What this task involves: From the entries below, list each line with "will".

Provided information:
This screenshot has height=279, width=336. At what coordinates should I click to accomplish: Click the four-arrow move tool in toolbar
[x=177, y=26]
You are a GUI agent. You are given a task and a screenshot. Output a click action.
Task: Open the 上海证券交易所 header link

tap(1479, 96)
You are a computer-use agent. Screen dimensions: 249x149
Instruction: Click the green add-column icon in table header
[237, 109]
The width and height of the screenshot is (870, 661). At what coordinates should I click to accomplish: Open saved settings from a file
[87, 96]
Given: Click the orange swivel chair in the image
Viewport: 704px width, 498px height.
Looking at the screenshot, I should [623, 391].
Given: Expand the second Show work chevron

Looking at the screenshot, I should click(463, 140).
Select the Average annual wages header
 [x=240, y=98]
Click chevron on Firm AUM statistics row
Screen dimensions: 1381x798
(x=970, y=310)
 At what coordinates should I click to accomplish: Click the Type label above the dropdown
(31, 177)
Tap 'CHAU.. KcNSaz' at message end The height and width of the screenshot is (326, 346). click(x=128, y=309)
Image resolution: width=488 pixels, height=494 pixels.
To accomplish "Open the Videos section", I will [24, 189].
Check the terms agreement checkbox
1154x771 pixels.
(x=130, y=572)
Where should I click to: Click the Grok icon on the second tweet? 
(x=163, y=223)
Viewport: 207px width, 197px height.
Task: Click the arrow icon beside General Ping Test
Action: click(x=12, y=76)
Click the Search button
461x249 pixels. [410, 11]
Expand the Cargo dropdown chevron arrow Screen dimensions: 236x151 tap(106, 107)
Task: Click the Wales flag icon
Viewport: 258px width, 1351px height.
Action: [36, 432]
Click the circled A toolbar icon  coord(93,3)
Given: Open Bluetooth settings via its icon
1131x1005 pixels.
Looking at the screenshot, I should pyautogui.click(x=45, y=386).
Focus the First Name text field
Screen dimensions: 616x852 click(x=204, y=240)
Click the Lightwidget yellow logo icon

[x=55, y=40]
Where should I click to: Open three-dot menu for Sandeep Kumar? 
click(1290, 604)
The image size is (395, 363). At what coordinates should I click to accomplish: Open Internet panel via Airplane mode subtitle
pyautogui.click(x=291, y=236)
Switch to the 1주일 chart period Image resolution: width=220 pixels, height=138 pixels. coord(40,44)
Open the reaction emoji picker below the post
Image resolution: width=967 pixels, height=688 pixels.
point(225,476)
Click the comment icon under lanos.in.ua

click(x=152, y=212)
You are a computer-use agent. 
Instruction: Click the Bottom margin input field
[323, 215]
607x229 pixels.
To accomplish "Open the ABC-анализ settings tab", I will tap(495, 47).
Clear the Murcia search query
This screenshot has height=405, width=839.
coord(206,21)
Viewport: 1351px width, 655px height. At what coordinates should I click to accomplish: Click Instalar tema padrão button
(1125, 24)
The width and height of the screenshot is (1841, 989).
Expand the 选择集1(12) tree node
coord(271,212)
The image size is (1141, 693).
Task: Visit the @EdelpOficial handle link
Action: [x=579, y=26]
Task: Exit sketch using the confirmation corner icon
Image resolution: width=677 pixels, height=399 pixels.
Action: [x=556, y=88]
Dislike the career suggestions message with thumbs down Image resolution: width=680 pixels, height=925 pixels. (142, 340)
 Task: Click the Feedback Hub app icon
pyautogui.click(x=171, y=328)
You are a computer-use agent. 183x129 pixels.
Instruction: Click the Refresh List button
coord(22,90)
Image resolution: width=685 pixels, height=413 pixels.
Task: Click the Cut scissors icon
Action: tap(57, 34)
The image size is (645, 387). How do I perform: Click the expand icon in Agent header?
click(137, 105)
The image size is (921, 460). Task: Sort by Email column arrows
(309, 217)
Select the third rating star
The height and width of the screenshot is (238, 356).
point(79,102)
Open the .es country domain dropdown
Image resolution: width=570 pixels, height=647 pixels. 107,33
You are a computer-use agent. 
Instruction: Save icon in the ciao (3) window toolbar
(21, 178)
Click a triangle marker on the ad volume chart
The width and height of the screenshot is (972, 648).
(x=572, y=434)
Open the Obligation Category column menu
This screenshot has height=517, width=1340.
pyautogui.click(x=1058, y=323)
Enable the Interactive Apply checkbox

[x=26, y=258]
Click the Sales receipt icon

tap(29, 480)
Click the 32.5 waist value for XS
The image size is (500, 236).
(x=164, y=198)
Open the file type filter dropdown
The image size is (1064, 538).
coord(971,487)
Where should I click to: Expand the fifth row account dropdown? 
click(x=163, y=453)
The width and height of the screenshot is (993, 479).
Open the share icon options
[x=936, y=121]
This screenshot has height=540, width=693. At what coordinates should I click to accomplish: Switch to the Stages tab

Exercise answer:
To accomplish "Open the Videos section", I will [24, 189].
To accomplish "Open the ABC-анализ settings tab", I will tap(495, 47).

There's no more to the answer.